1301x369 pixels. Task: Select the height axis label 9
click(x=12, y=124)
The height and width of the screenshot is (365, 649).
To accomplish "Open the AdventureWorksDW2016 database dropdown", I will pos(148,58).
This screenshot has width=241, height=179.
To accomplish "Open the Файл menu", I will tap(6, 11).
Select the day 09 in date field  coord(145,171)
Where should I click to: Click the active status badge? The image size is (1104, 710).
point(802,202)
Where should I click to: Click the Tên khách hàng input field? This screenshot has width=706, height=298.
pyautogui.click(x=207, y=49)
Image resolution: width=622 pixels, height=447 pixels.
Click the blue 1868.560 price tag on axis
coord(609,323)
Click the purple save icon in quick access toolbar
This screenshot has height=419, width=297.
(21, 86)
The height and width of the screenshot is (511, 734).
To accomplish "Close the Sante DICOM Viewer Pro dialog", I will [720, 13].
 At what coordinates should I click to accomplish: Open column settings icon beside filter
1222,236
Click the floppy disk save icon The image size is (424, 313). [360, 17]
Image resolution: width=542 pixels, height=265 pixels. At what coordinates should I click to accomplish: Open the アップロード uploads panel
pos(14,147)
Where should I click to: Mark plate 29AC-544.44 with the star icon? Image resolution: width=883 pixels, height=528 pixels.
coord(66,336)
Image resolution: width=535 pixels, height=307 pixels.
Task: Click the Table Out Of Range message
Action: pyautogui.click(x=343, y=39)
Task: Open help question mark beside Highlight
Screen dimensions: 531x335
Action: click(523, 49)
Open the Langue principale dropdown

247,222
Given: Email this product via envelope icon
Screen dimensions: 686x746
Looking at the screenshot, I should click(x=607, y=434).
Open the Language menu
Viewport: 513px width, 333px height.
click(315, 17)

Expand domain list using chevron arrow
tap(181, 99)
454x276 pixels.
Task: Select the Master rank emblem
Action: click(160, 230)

# What you have to do
Copy out every line of the data that includes "will".

# Solved problem
To accomplish "Open the AdventureWorksDW2016 database dropdown", I will pos(148,58).
To accomplish "Open the Файл menu", I will tap(6, 11).
To accomplish "Close the Sante DICOM Viewer Pro dialog", I will [720, 13].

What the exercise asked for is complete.